Sizi biraz tanıyabilir miyiz? Sezen Cin Özdemir kimdir?

1978’de Cide’de doğdum. Cağaloğlu Anadolu Lisesi’ndeki eğitimimin ardından İTÜ Mimarlık Fakültesi Şehir ve Bölge Planlama Bölümü’nden 2001, Fen Fakültesi Kentsel Tasarım Bölümü’nden 2005 yılında yüksek lisans eğitimini tamamlayarak mezun oldum. Ayrıca 2007 yılında İstanbul Üniversitesi Devlet Konservatuvarı Türk Müziği Nazariyatı Bölümü’nden de diplomasını aldım.
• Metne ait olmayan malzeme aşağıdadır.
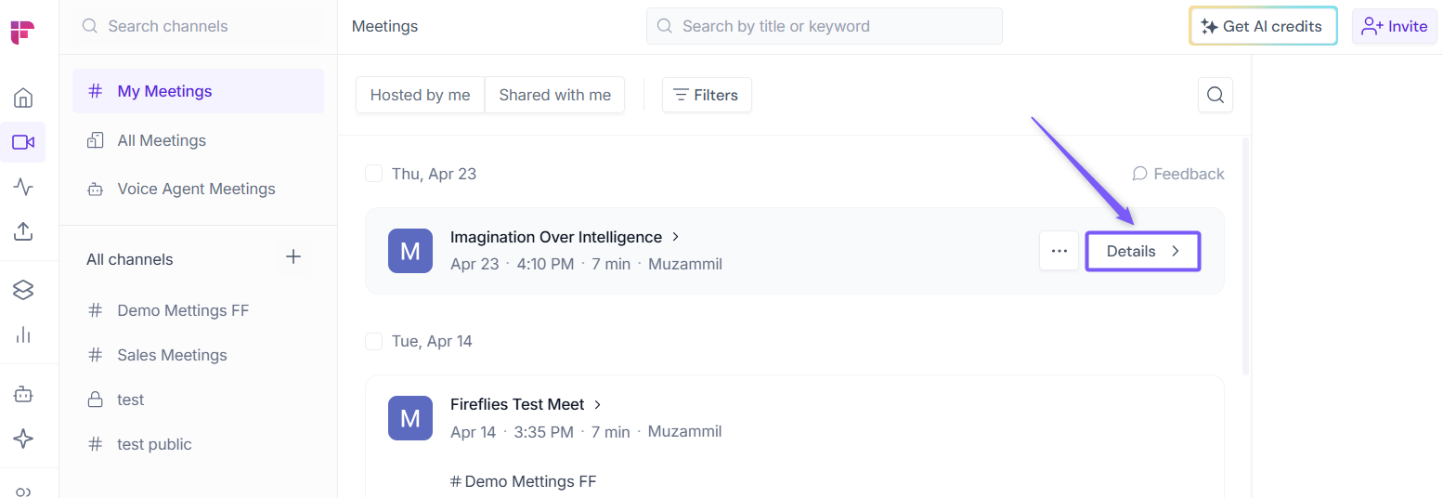Viewport: 1443px width, 498px height.
Task: Click the Meetings video camera icon
Action: click(23, 142)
Müzik hayatıma 1992 yılında Üsküdar Musiki Cemiyeti’nde başladım. Bu dönemlerim hep yolumu nasıl çizmem gerektiğini düşünmekle geçti. Sadece müzik mi olmalı, mimarlık mı olmalı? İkisini de eş zamanlı yürütebilecek tutkum ve enerjim vardı. 2001 yılında TRT Kurumu’nun düzenlediği ses yarışmasında Marmara Bölge ve Türkiye birinciliği ödüllerine layık görüldüm. 2004 yılında TRT İstanbul Radyosu’nun İstisna Akitli Ses Sanatçılığı sınavını kazandım. Çeşitli radyo ve televizyon programlarına konuk oldum. 2003 yılında Güney Kore’de İpekyolu üzerindeki ülkelerin katıldığı Sori Festivali’nde 15 gün konser vererek ülkemizi temsil ettik ve performansımdan ötürü kapanış seremonisi ülkemize verildi.
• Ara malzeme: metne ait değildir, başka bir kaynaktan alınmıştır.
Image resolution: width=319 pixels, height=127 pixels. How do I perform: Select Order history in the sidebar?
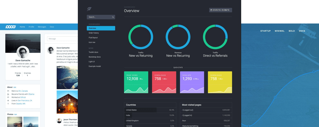94,33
2007’de İran’da Türkiye adına katıldığım festival kapsamında konserler verdim. 2003 yılında Amir Ateş’in kendi eserlerinden oluşan “Eylül Akşamları” albümünde 3 eser, 2018 yılında Üsküdar Musiki Cemiyeti 100. Yıl albümünde 5 eseri solo seslendirdim. 2021’de ilk solo çalışmam Kızıl Gonca yayımlandı. Sonra da ‘Ah Dolunay’ yine aynı yıl yayımlandı. ‘Affetmem Asla Seni’ üçüncü solo çalışmam. Şarkıyı 3 versiyonla yayımladık. Orijinal versiyonun klibi yayınlandı. Diğer versiyon klipleri de hazır.
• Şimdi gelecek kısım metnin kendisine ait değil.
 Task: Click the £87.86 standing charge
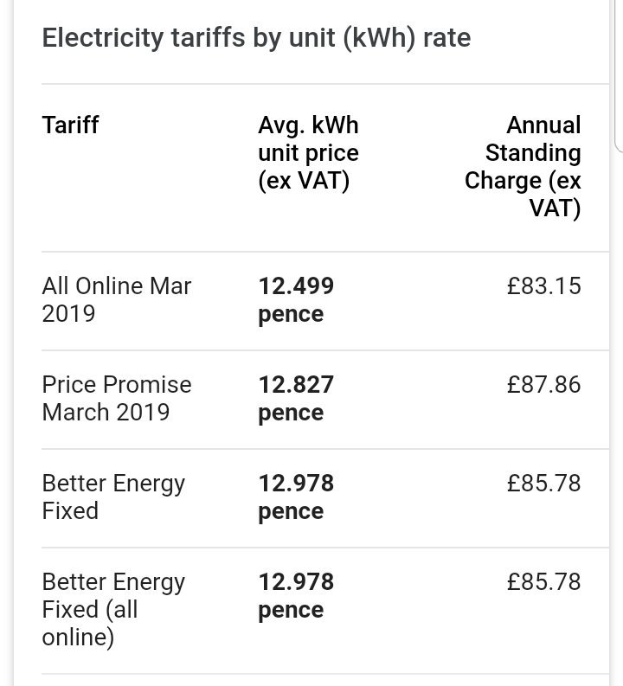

Halen uluslararası bir firmada üst düzey yönetici olarak çalışıyorum. Eşim ve bir kızım var. Eşim de Üsküdar Musiki Cemiyeti korist ve solistlerinden bir doktor.

Geçtiğimiz yıl Kızıl Gonca isimli mini albüm çıkarmışsınız. Ardından da Dolunay. İlk projelerinizden bahsedebilir misiniz?

2016 yılında sevgili dostum Ozan Tügen ile albüm projemiz için bir araya geldik. İlk aşamada Ozan düzenlemeleri yapacak ve albüm çıkışını başka bir firmadan yapacaktık. Fakat o günlerde Babajim İstanbul’un yönetimine geçme durumları vardı. Babajim İstanbul’da hem düzenleme hem de prodüksüyon imkanımız olunca 2019 Mayıs’ta el sıkıştık ve yolumuza girdik. 

Repertuvarımıza öncelikli olarak, hem düzenleme hem de okuyuştaki yorum farklılıklarını gösterebilmek amacıyla Türk Sanat Müziği’nde klasikleşmiş eserleri veya pop müziğinde daha önce düzenlenmiş Türk Sanat Müziği fiziğinde eserler seçtik. İlk olarak Sezen Aksu’nun “Tutuklu” bestesini bitirdik. Daha sonra Avni Anıl’ın “Günbegün Yaşanan O Hatırayı’ ve Amir Hocamın da “Bir Kızıl Gonca”yı okuduk. Tekli tekli mi çıksak dedik ama dinleyiciye seçme sansı veren üç şarkıyı aynı anda çıkma şekli daha uygun geldi, memnun da olduk.

Bu esnada İranlı ses sanatçısı arkadaşım Azadeh Hodjat’ın prodüktörü ve besteci Arashk Rafiee bana bir dolunay gecesinde Ah Dolunay şarkısının bestesini gönderdi. Ben de üzerine söz yazdım ve İstanbul’da vokal kaydını yaptık ve İran’a gönderdik. Babajim İstanbul’dan da yayımladık. Benim ilk söz yazdığım şarkı olduğu için ayrı bir yeri var.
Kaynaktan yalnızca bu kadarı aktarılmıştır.